== Lesetext ==
# Diablo 3 - Kosten ?



## senarus (22. April 2012)

Hallo 

Ich find leider keine genauen Informationen zu den Diablo 3 Kosten. Ist der Kaufpreis des Spieles die einzigen Kosten die anfallen oder werden wie bei WoW monatliche Kosten anfallen. Wenn monatliche Kosten anfallen ist schon bekannt wie hoch diese sein werden?


----------



## Hathol1-2-3 (22. April 2012)

Es hat keine Monatlichen Gebühren... soweit kommts noch ^^


----------



## Firun (22. April 2012)

Hathol1-2-3 hat es schon gesagt, der Kaufpreis sind die einzigen kosten.

Wenn man es jetzt genau nehmen will kann natürlich noch den Strompreis(kosten) und die monatlichen Internet-Telefon Gebühren mit einbeziehen ..


----------



## Zwizazadera (22. April 2012)

Nicht zu vergessen man verfällt im EchtGeld AH in einen Kaufrausch DIESE Kosten 
könnten Heftig werden 


Tschuuuuuuuuuuuuuuu


----------



## Hathol1-2-3 (22. April 2012)

Oder man suchtet den 10 Euro + Items hinterher um sie reinzustellen ^^ könnte dich sozial Isololieren und Lebenszeit kosten


----------
===
= Aufgabenstellung =
Welche Kosten kann man laut Firun im Forumsthread zu den Kosten von Diablo 3 zusätzlich zum Kaufpreis einbeziehen, wenn man es genau nehmen will?
== Datenteil ==
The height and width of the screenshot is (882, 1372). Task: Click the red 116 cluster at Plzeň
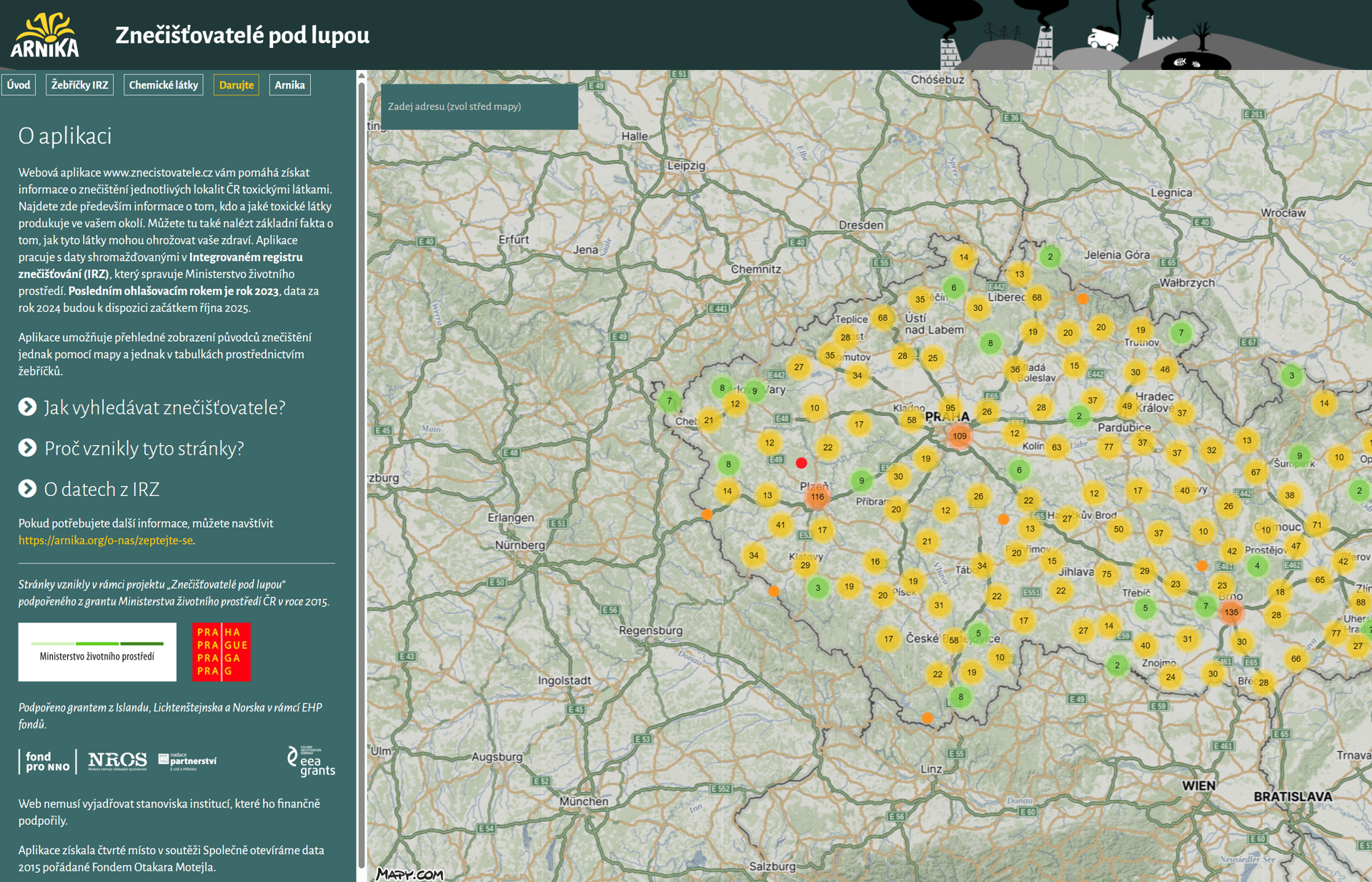coord(817,497)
===
= Schriftliche Lösung =
Man kann noch die Stromkosten und die monatlichen Internet- und Telefongebühren einbeziehen.